In the Valley

I took this picture of a Grand Canyon valley because it gives me hope. It is a steep and far descent to the lowest place. But there, at the very bottom, is a bit of green. Looking from the top, you can’t see the stream that runs there, but it does. When you feel like you can’t get any lower, you find the water. The bottom of the valley is where the life giving water collects. It is where the largest rivers rush or even the tiniest streams roll gently.

No, this picture is not of the big river part of the canyon. But in this valley, there is enough water to give life to the plants there in the lowest crevices of the great divide.

Whatever pit we may find ourselves in—whether a parenting, family, friendship, work, or spiritual valley—there is God, waiting to refresh and comfort, to heal and give hope. At no point on our journey, whether on the peaks or in the valleys, can God’s children escape the presence of the Lord. In the center of no circumstance can we break the tether of His love for us. Simply, nothing can ever separate us from the love of God that is in Christ Jesus. Nothing. Not even death. Not even the bottom-most, shadowed, lonely valley. God is there.

It is Holy Week and Easter is around the corner. I’ve been trying not to rush past the Good Friday part, the part where Jesus dies. I’ve been imagining the disciples, all excited after the crowd had proclaimed Christ the King. And then came Passover. And Jesus started telling them about going away and the sending them the Helper, the Holy Spirit, who would lead them into truth. And before His last prayer, He told His disciples this: “I have said these things to you, that in me you may have peace. In the world, you will have tribulation. But take heart; I have overcome the world.” (John 16:33)

Then Jesus was arrested, judged, crucified, and buried.

He was gone.

The King lay lifeless in a guarded tomb.

Their King.

I can’t imagine their heartbreak, their desperation to recall every word He’d ever said to them, the way they remembered the night He washed their feet and told them He would send them a helper.

Not much is written about how they felt, how they mourned, how they tried to understand.

I’m sitting in this space this week. What in my life seems hopeless, empty, sorrowful, desperate? Where am I weary or heartbroken or confused or in need? What makes me anxious or afraid? In all of these things, collected in a jumble at the bottom of the valley, is the Lord Jesus Christ, who tells me, “Monica, you can have peace in me. In the world, you will have tribulation, but take heart! I have overcome the world.”

Jesus gave us Himself. His very self.

He wants all of us to know that.

I live on the other side of the resurrection. I know the end of the story that the disciples had not yet lived when they sat in a darkened room the day after their Lord’s crucifixion. They were wrestling with the idea that their rock, their purpose for living, had left them. And I can’t even imagine how that felt.

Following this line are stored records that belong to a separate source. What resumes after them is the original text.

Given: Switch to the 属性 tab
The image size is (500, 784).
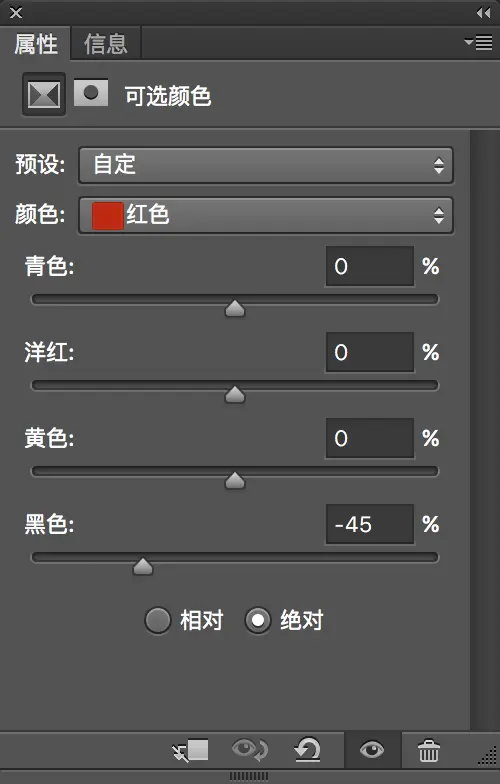Looking at the screenshot, I should coord(36,44).

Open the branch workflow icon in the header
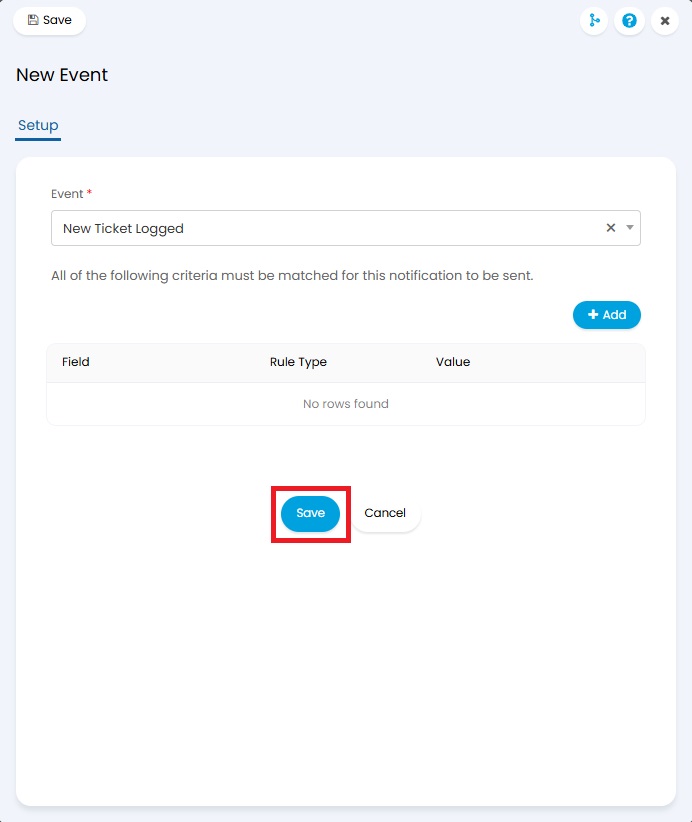(x=594, y=20)
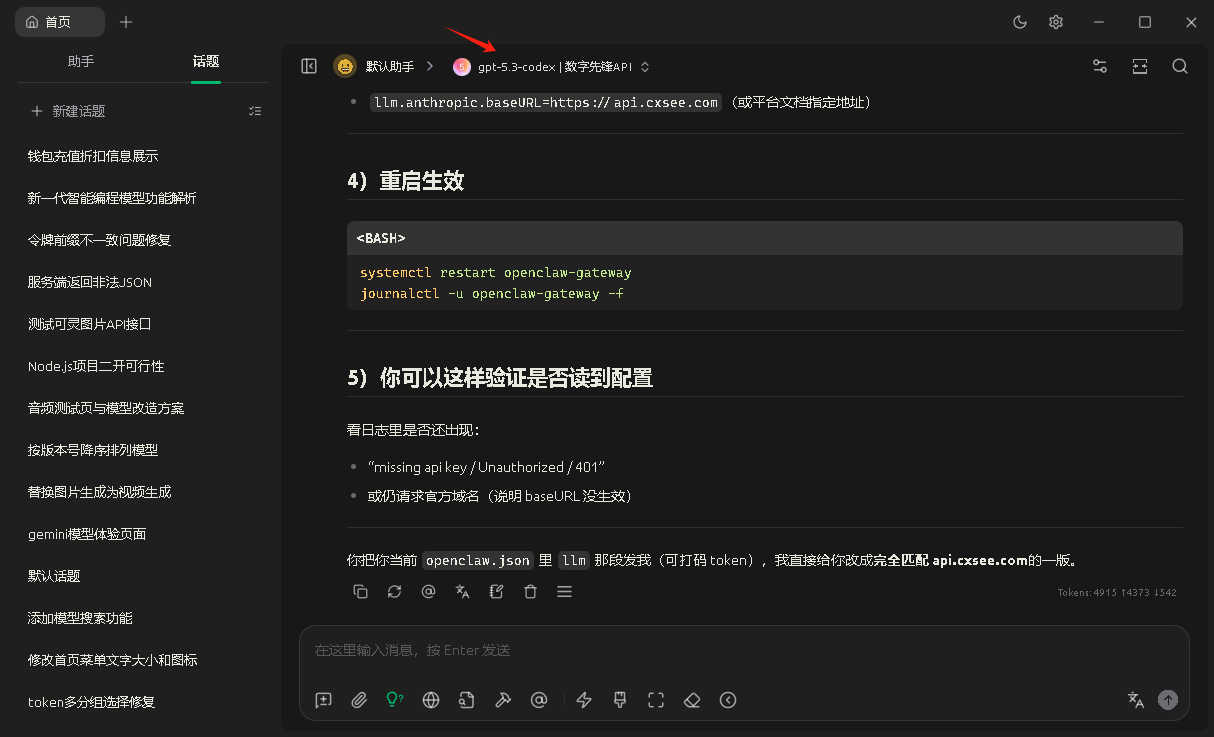Clear context with the eraser icon
This screenshot has width=1214, height=737.
[x=692, y=700]
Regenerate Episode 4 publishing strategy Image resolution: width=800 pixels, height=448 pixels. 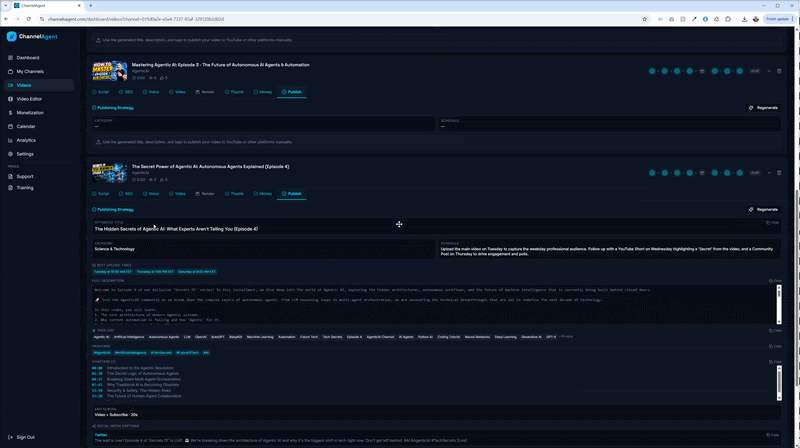763,209
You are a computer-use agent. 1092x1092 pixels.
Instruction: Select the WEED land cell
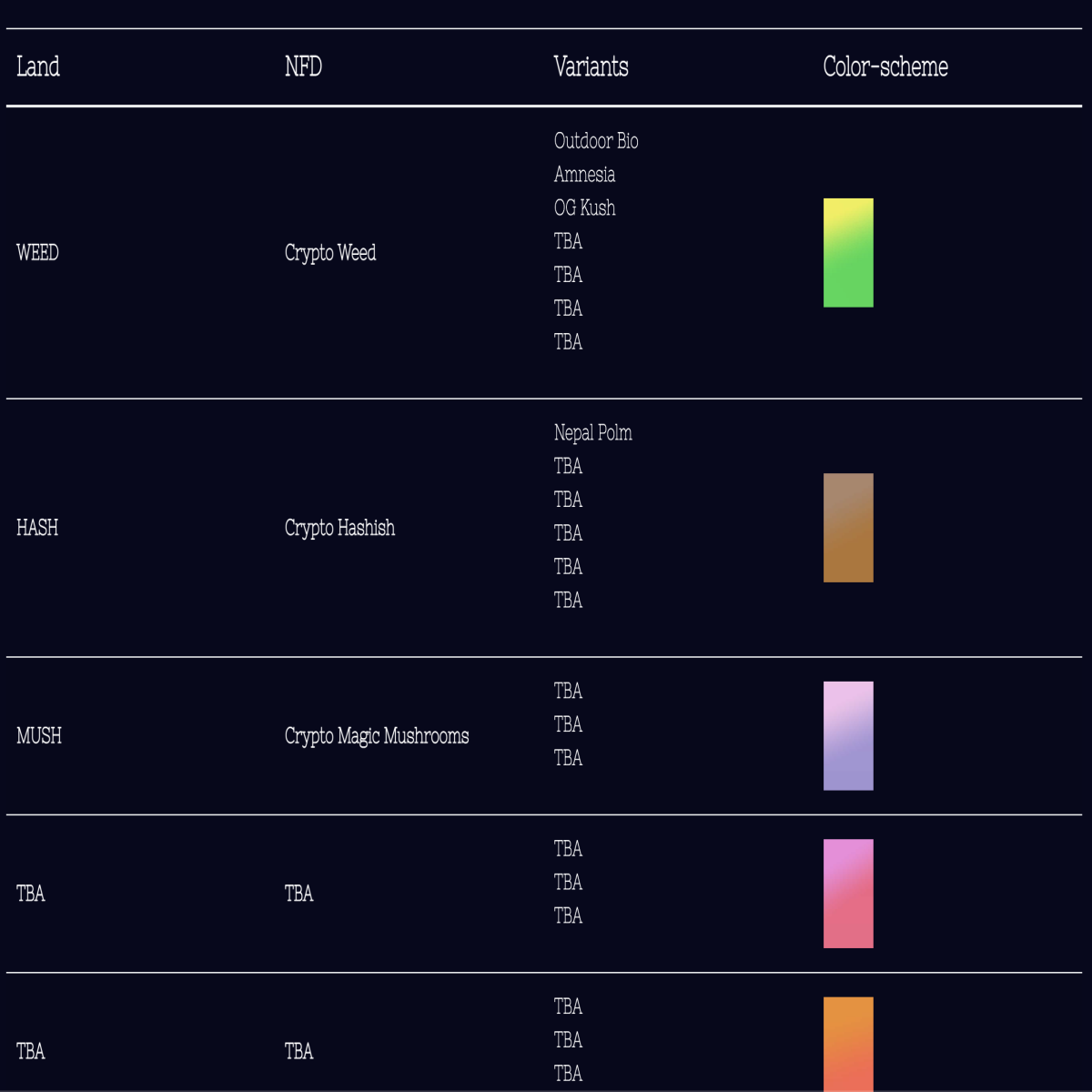point(37,253)
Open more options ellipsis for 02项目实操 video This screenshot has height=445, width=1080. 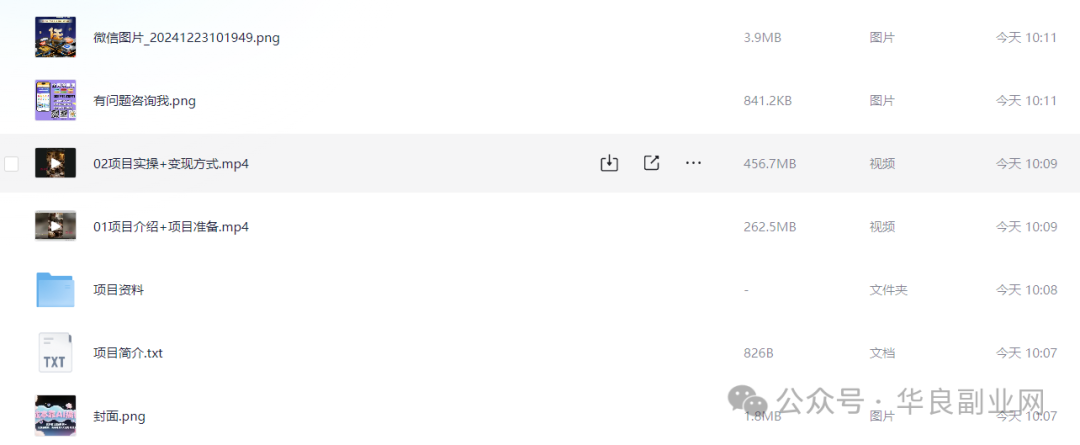point(693,163)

Loss, even when anticipated, can overwhelm us.

But I can relate, in some way, to their joy in finding Jesus alive again. Really, truly alive. Able to eat fish by the river alive. Able to show Thomas His hands. Able to ascend into heaven, resurrected, alive. Able to save us.

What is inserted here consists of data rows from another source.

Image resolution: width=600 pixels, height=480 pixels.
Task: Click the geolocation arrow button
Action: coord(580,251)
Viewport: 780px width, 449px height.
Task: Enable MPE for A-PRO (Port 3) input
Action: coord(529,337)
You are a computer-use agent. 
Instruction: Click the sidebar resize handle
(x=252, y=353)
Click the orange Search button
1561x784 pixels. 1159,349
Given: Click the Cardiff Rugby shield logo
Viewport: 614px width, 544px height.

So, if you are walking in the bottom of a valley, or you feel like you are descending into one, take heart. The river of life flows even in the lowest, darkest, most desolate places. There is nowhere that the Spirit of the Lord cannot reach. There is nowhere that you can go to separate you from the love of God in Christ Jesus. We know He is alive. We know He saves. We know He is preparing a place for us, a good place, a holy place. We know He said He would deposit His very own comfort into our hearts. And we get to live in eager anticipation for what is to come, with hope for today because God is even now, in this moment, offering us all we need.

He is with us, His living water is there to sustain us, even in the deepest valley.

His living water rushes there.

Oh, how He loves.

May the peace of God be with you on Good Friday, and may it be the joy of the Lord that overwhelms you as you celebrate His loving sacrifice for us, as we celebrate the resurrection of the living Christ.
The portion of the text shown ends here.